Figure 3c shows the actual ratio N/S of amino acid replacement to silent changes for entire gene pairs and within variation clusters. In asking whether this ratio is in excess of that expected by neutral evolution, I needed to assume some ratio N/S characteristic of neutrally evolving DNA. Among neutrally evolving genes, this ratio can vary substantially, depending on the base composition and codon composition of a coding region. For the genes analyzed here, I thus estimated the distribution of this ratio by introducing 1000 random mutations with a transition:transversion bias of 2:1 into each human gene analyzed here and determined N/S for these mutations. This analysis yielded a distribution of N/S with a mean of 2.53 (±0.003 standard error). Only 3.05% of genes had an expected neutral N/S ratio greater than 3. In addition, there is no statistical association between this neutrally expected ratio N/S and the significance Pp of the most significant variation cluster in a gene (Spearman's s = −0.02; P = 0.34). This means that genes with highly significant variation clusters do not have a higher expected value of N/S under neutral evolution. For these reasons, I used in the analysis of the data in Figure 3c an average N/S ratio of 3:1 (horizontal line in the figure), which renders my results conservative. Specifically, I asked whether genes in the categories shown in Figure 3c show a significant excess of nonsynonymous to synonymous change over this neutrally expected ratio. Starting with Pp < 0.01 all groups of genes examined showed such a significant excess (10−3 < Pp < 10−2: n = 62, P = 1.1 × 10−3; 10−4 < Pp < 10−3: n = 28, P = 3 × 10−6; 10−5 < Pp < 10−3: n = 13, P = 4.6 × 10−2; Pp < 10−5: n = 23, P = 1.6 × 10−3; t-test for single means). This means that variation clusters contain more amino acid changing substitutions than can be expected under neutral evolution. I note that only variation clusters with S > 0 can be considered for analyses of the ratio N/S, but there are many such clusters where S = 0, such that the excess of N over S is even higher than shown here.

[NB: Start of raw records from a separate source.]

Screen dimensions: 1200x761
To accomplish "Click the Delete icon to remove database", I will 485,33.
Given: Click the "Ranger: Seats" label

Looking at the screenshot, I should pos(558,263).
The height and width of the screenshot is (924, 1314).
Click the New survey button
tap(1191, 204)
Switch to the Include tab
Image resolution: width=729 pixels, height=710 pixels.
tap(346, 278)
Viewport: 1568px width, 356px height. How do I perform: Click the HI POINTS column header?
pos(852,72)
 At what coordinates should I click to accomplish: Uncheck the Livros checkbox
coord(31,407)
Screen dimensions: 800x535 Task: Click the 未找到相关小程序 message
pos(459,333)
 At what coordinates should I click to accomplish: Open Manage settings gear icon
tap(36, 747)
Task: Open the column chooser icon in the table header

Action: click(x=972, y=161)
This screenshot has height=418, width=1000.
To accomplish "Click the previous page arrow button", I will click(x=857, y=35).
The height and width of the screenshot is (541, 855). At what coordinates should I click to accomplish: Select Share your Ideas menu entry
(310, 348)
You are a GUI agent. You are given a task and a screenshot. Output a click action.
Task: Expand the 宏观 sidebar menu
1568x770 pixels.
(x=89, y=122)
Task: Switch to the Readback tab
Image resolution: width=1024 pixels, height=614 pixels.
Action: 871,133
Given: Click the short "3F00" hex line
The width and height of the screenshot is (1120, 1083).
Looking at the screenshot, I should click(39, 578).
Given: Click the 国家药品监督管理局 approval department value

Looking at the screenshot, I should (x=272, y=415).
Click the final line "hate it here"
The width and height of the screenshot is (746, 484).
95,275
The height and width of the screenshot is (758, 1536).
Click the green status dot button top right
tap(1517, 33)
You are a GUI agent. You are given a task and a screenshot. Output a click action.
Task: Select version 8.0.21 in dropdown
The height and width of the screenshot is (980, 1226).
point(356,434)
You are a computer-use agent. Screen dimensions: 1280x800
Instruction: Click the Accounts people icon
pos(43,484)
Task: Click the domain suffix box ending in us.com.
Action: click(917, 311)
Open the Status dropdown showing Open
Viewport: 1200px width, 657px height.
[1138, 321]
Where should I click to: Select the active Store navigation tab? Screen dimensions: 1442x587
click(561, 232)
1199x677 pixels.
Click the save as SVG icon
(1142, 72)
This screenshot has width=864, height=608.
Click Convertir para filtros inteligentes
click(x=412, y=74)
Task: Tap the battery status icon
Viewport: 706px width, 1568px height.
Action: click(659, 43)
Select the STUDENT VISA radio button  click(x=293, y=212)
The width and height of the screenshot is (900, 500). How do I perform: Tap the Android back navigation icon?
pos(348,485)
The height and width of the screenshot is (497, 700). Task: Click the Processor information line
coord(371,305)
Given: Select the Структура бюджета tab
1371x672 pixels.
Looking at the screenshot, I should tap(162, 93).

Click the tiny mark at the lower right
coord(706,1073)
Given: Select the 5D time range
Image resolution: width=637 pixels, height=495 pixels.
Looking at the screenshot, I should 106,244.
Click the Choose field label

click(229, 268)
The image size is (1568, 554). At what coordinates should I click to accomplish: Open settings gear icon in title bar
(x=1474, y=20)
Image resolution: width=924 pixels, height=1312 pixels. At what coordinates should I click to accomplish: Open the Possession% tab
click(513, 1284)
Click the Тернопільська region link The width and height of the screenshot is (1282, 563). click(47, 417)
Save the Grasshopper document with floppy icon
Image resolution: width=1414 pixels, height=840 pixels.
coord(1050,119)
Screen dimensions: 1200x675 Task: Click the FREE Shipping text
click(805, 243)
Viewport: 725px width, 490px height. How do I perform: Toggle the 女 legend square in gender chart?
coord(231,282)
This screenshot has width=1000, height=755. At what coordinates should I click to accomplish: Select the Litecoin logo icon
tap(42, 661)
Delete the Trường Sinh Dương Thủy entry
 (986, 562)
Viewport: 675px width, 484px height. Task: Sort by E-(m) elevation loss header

When studying the ratio N/S, it is also instructive to analyze clusters of synonymous change. In a large data set comprising thousands of genes, some degree of clustering is expected for all kinds of genetic change, including synonymous change. As opposed to what is observed for clusters of amino acid changing substitutions, however, the ratio N/S should, however, not be elevated in such clusters. This is indeed the case. For instance, the ratio N/S is small and actually slightly lower in synonymous variation clusters with Pp < 0.05 than in clusters with Pp > 0.05 (N/S = 0.18 ± 0.007 vs. N/S = 0.08 ± 0.008).

Taken together, all these observations exclude relaxed selection and confirm that genes with highly significant variation clusters evolve under the influence of positive selection.

The data I analyzed thus far allowed insertions or deletions (indels) between the human and chimpanzee orthologs, which manifest themselves as sequence alignment gaps. I ignored codons that included such gaps. Indels that cause the open reading frame to shift will most likely have deleterious effects. On rare occasions, however, they might survive and perhaps even have beneficial effects. The sequence signature of such an indel may be a contiguous stretch of apparently changed amino acids, which would give high Pp values. Such frameshifting indels are not very frequent, because they would imply a near absence of synonymous changes in a large cluster, which is not generally the case (results not shown). Nonetheless, I repeated all of the above analyses with only those gene pairs that could be aligned without gaps. The results are qualitatively identical to those above (Figures S1–S3 at http://www.genetics.org/supplemental/).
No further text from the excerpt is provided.